Camila Bomfim, apresentadora da Globo News: Na Folga, a gente bebe na fonte do papo reto. Sem romantizações nem caixinhas. Uma terapia para ler , pensar e se libertar!
Giulia Martini, terapeuta sexual: Eu gosto do julgamento que aflora quando leio outra mãe fazendo algo que acho inimaginável. Que me mostra outras maternidades possíveis. Ativamente transformo minha idealização em ruínas, e vou chegando mais perto de mim.
Giovanna Nader, comunicadora sociombiental: Confesso que não tenho a mínima paciência para livros de maternidade e nem grupos de mãe. Gosto mesmo é daquela boa e velha troca de conselhos com aquela amiga que você se identifica só de olhar, sabe? E o Folga pra mim é a personificação disso em forma de newsletter. Fico ali guardando aquele momentinho da leitura para quando preciso de um aconchego e um colo de amiga. Três mulheres com realidades distintas de maternidade, que me ensinam tanto e me fazem olhar pra minha com mais carinho. Obrigada Carol, Helen e Anielle pelos momentos compartilhados. E continuem, continuem, continuem, pela sanidade da nossa maternidade.
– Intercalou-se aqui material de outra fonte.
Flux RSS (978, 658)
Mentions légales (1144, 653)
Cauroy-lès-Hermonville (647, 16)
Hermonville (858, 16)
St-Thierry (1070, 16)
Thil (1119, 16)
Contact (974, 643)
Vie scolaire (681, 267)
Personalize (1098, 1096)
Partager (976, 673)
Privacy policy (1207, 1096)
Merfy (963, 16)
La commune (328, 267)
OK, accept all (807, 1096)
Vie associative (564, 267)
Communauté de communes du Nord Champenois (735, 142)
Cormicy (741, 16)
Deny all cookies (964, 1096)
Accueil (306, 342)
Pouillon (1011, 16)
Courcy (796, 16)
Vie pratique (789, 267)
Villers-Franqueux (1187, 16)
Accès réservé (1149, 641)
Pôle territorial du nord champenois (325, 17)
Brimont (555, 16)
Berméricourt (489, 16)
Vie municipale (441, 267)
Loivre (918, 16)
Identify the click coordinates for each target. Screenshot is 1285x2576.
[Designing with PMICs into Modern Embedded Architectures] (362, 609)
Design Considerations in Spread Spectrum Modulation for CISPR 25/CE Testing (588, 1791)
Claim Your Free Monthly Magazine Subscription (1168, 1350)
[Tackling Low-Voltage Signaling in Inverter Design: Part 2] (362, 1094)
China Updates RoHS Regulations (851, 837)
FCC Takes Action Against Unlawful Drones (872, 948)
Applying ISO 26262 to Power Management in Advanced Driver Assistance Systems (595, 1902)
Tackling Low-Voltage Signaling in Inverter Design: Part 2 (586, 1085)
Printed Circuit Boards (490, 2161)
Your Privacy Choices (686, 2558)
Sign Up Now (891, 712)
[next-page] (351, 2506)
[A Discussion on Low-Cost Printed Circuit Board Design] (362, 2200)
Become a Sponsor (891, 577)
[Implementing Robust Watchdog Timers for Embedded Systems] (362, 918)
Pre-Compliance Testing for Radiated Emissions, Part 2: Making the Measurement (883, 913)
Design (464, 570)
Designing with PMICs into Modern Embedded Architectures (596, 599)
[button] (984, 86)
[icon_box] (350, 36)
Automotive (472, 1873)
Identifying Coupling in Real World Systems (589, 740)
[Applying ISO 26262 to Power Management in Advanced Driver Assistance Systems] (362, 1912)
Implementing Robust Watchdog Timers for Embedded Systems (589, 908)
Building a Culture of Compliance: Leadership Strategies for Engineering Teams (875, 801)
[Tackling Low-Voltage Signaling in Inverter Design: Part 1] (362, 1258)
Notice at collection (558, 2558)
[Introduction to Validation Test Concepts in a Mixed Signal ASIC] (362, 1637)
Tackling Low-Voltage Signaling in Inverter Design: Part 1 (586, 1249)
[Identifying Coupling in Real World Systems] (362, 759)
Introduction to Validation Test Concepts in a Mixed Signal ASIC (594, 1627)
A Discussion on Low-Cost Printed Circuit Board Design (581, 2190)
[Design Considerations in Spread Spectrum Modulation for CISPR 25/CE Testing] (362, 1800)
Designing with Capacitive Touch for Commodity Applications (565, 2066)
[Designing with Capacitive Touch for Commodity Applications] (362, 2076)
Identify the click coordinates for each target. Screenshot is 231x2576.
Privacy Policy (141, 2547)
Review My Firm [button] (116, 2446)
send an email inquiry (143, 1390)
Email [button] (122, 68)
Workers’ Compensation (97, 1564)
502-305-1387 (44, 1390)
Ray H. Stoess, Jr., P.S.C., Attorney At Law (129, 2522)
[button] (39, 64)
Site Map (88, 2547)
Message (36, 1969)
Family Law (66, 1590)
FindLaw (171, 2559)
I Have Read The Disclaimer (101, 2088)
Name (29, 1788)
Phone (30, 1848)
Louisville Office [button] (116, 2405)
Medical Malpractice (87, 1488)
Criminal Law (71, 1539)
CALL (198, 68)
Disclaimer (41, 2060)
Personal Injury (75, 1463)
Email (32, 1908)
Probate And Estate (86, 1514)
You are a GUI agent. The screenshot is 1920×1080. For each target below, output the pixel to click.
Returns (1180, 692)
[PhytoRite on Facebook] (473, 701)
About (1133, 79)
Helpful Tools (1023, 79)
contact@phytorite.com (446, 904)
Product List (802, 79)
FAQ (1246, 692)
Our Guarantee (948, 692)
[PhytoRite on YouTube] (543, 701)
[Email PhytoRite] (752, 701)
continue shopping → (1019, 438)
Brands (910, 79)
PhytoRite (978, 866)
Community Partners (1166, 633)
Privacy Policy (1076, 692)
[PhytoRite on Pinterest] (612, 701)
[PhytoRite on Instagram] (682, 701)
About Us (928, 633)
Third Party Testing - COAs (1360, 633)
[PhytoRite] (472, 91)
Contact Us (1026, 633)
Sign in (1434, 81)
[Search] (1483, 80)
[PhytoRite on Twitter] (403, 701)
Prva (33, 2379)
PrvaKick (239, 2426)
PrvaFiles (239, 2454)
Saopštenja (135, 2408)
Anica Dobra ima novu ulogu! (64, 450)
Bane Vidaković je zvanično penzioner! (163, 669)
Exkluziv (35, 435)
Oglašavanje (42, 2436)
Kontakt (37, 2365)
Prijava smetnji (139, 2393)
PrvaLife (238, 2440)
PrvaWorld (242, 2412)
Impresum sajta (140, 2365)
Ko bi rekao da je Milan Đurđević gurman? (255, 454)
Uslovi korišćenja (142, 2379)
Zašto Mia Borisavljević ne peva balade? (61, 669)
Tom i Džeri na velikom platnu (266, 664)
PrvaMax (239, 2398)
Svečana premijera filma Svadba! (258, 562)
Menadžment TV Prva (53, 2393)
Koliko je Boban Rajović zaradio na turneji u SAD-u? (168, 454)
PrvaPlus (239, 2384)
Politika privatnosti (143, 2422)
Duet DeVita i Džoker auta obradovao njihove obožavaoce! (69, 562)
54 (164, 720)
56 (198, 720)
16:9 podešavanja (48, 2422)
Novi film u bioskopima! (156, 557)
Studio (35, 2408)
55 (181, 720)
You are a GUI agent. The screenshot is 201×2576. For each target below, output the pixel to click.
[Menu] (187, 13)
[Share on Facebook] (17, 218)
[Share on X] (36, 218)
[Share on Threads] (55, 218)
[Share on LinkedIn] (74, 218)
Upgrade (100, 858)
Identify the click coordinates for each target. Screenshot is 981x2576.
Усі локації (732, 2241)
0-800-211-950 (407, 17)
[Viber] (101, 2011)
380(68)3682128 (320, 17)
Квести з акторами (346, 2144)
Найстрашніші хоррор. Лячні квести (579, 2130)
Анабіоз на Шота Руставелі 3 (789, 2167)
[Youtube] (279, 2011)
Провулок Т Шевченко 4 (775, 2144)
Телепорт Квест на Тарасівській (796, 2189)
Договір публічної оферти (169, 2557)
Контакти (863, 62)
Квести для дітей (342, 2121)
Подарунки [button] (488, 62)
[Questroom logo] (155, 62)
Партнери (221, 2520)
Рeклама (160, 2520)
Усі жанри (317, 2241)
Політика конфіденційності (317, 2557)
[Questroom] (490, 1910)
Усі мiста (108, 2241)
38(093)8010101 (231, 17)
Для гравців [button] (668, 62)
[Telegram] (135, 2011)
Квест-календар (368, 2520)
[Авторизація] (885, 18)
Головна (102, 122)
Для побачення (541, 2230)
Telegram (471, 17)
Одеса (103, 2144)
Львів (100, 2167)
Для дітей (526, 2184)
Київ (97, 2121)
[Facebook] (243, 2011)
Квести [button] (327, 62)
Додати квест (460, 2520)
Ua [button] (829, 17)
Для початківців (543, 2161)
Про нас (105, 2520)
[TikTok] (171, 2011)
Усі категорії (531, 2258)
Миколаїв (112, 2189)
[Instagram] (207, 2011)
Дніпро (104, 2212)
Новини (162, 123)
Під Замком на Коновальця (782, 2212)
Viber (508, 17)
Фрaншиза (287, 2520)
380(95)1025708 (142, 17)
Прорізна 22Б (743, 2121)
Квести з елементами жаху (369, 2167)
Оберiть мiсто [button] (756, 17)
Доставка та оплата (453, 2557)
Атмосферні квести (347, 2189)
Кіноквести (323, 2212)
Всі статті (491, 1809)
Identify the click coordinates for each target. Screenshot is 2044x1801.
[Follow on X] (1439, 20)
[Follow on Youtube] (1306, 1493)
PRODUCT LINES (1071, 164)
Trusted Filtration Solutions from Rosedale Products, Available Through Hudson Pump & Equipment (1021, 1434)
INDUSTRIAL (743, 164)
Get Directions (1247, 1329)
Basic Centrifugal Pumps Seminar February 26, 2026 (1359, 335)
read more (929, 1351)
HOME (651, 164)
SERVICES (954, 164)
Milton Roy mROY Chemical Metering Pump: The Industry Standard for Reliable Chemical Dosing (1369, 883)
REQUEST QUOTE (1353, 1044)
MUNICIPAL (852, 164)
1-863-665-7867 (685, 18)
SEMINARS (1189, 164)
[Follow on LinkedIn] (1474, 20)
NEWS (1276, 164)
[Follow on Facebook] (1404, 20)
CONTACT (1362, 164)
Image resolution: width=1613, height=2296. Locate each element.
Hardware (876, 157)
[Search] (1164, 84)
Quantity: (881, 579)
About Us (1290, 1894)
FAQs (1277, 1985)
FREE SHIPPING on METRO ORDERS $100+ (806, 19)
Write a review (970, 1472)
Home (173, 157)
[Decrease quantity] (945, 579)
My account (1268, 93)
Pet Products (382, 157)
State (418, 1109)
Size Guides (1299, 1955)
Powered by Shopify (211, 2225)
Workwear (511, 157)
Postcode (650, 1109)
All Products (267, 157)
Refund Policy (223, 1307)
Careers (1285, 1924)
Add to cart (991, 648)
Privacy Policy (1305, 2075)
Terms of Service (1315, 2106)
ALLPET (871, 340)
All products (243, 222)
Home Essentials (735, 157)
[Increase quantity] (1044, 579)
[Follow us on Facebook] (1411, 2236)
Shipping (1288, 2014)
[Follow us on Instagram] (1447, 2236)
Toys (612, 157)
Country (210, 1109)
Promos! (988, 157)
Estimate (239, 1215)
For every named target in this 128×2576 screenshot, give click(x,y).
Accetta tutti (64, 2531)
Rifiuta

Talvez você não tenha tempo, mas fica aí a dica:
Dica da Carol: A segunda temporada de And Just Like That, o spin off de Sex and the City estreou nesta quinta, dia 22, e é a desculpa perfeita pra se dar muitas horas de folga. Eu amo e odeio um pouco de cada personagem, concordo que falta diversidade à série original, como a todas as séries mais famosas dos anos 1990, mas me rendo à dinâmica de amizade entre mulheres, a busca por sexo e amor, o deslumbramento com Nova York e o descontrole financeiro diante de um belo par de sapatos. Guilty pleasure assumido.
Dica da Hel: A gente mira no amor e acerta na solidão. Livro da psicanalista Ana Suy. Mas não se preocupe se você não manja nada de psicanalise, o livro é um bate papo sobre o amor e a solidão, muito interessante e gostoso. Boa Leitura!